Good video, however I think you may have made a mistake with your Kodak sequence, the Methionine or ATG is supposed to fall inside of your kozak sequence, your GFP gene that you implemented included the ATG start codon for you, but you forgot to erase that and center the gfp ATG start codon with the one in the kozak sequence, and since the kozak sequence you used included an extra Guanine after the ATG, you ended up shifting your entire gene by 1 base pair, effectively breaking the gene. All you have to do to fix this however is go back in and delete the ATG of the GFP gene and the extra guanine in the kozak sequence. I would also recommend finding another yeast Kozak sequence as the one you used requires the guanine after the ATG however the GFP gene you used has an amino acid that can’t start with a guanine, so the easiest way to fix this is to delete your current kozak sequence and ATG, find another yeast kozak sequence that doesn’t have a base pair requirement after the ATG, for example ggatccacgattaaaagaATG (this is an actual yeast kozak that you can use) then after the ATG comes all of the other base pairs for the amino acids needed for the GFP protein.

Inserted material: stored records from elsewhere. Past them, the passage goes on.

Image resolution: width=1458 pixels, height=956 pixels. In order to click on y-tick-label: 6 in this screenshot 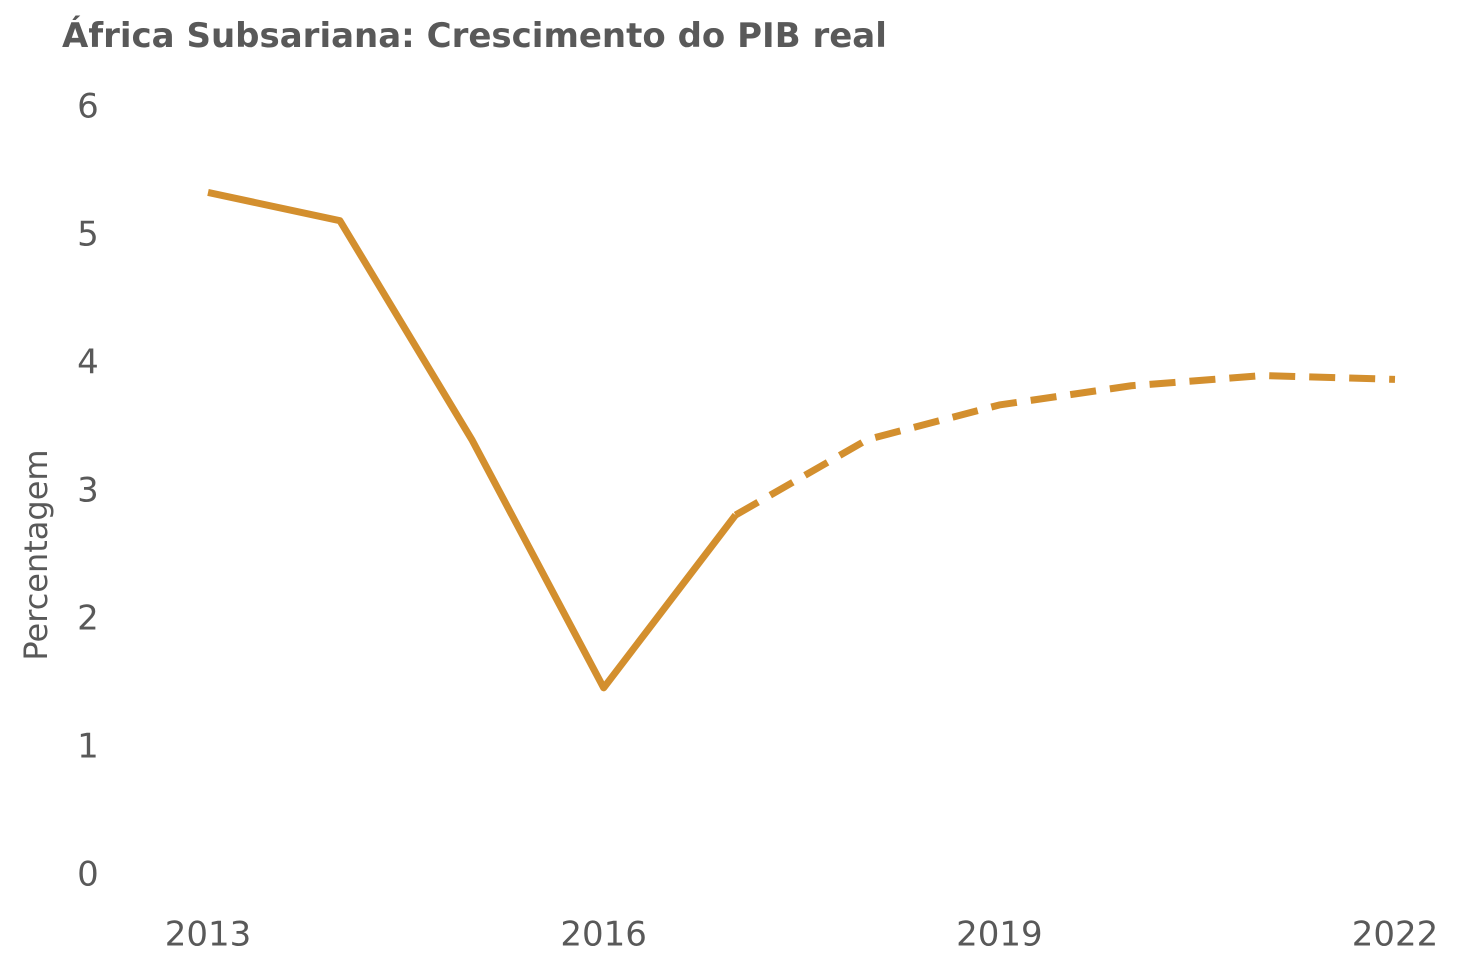, I will do `click(88, 107)`.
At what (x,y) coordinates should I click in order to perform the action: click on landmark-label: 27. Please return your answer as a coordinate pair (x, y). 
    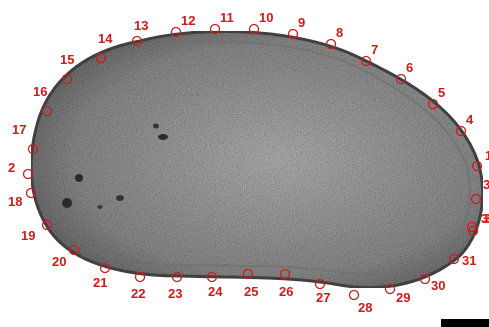
    Looking at the image, I should click on (323, 298).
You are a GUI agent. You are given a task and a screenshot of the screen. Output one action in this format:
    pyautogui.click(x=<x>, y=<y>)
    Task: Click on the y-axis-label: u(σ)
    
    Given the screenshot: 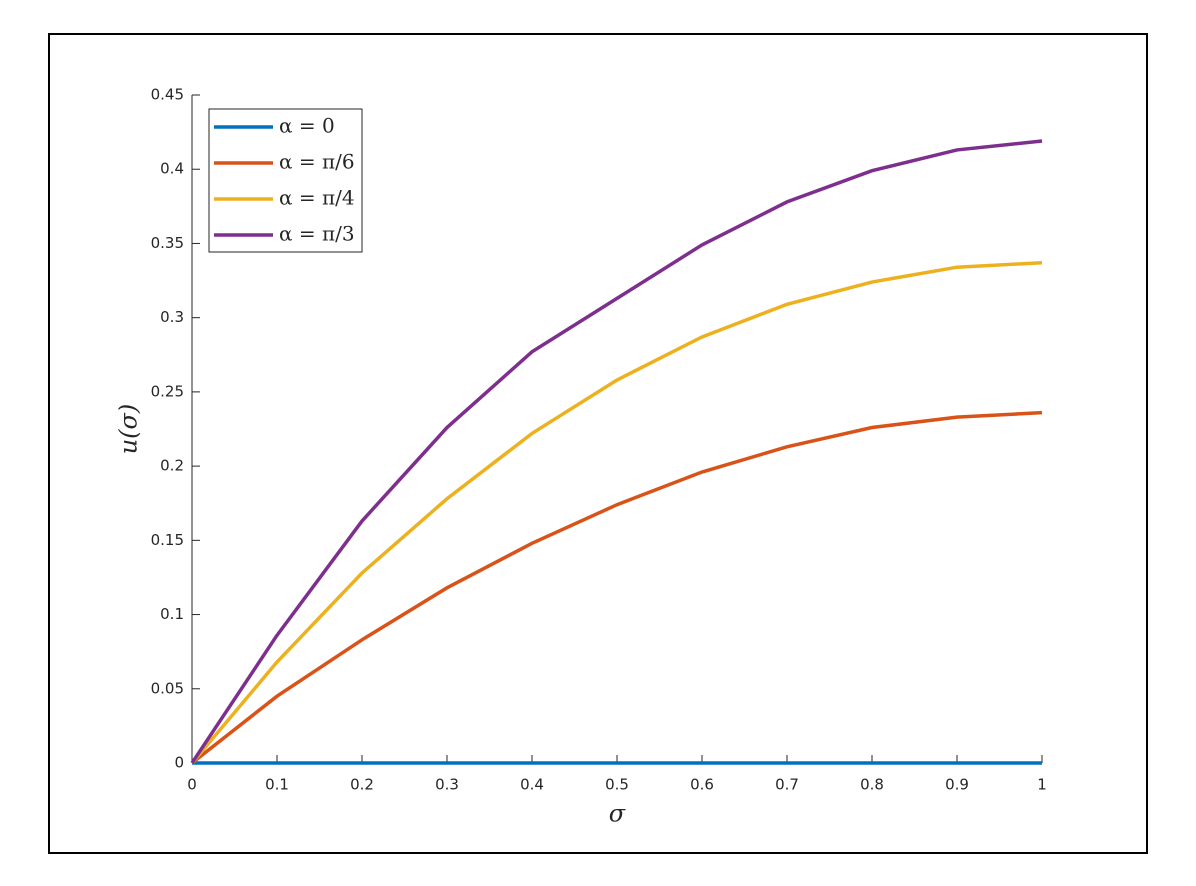 What is the action you would take?
    pyautogui.click(x=129, y=430)
    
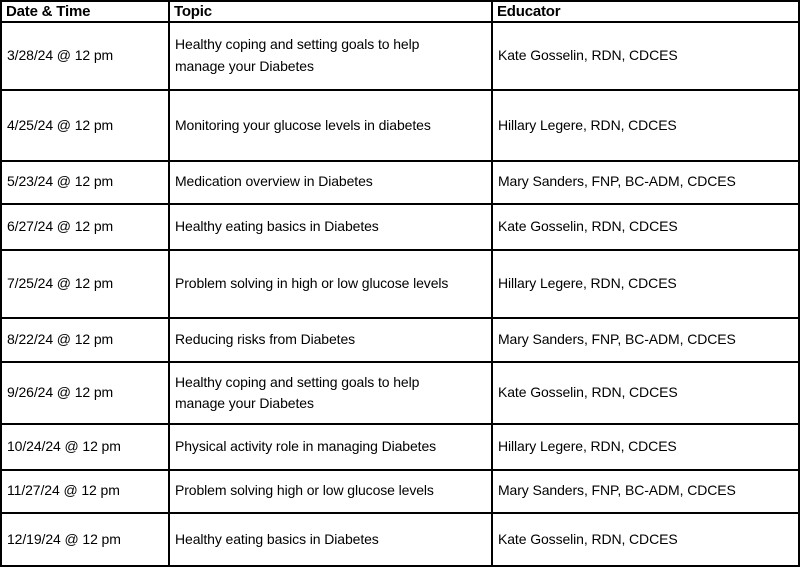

Hope this helps, sorry I’m not the best at explaining things, but I hope you understand what I’m trying to say.
Edit: grammar
This is great, thanks for posting
Thank U. I did my homework for this video, thank U.
Also you're a great teacher and are clearly very knowledgable and enthusiastic. You kind of remind me of Jacob Collier when he speaks about music - check him out if you don't know him, he's very gifted.
gifted but sucks at making propa music 😂 songs sound like an excuse to show something off rather than making you feel something. its cool but I dont listen to his solo stuff out of preference
@ I agree his music sounds alien. But still a cool figure.
@GeordLord7 agreed
This video is so amazing. Thank you so much.
Hi, I'm not sure if anyone's gonna be able to see this after two years, but why do you have all of those dead spaces with no annotations? I just see them everywhere on the plasmids I search for and I wonder if there's usually some purpose to all those dead spaces other than "missing annotations".
Hi - we did see it and great question! Having all of the components of the plasmid too close to each other may impact the binding of proteins to those sites so you want some space for easy access! So while the unannotated spaces do not transcribe to any RNA they are still useful and needed in a plasmid backbone!
I don't know what the odds are you will read this given the time difference, but I have a question that even my deepest of internet dives can't seem to answer. What if you don't want to use a pre-made backbone,? As in how are backbones originally made/designed? Is it just taking a blank plasmid and adding in promoters and resistance genes and the like as if they were lego bricks (in which case where does the blank space and unannotated resistance enzymes come from), it is a matter of extracting the very base from an actual yeast cell and sequencing and editing, or something else? Given the analogy of computer programming libraries, I'm curious to know what's actually happening in a library as I am using it. If you read this I was hoping you could point me in the right direction.
This was extremely helpful, thank you
Hi can you do a video about how to design a primer? Thank you
This is a great idea - will start working on it
not even a Stanford student, but this was very helpful
Proof that stanford bio majors meme way to hard.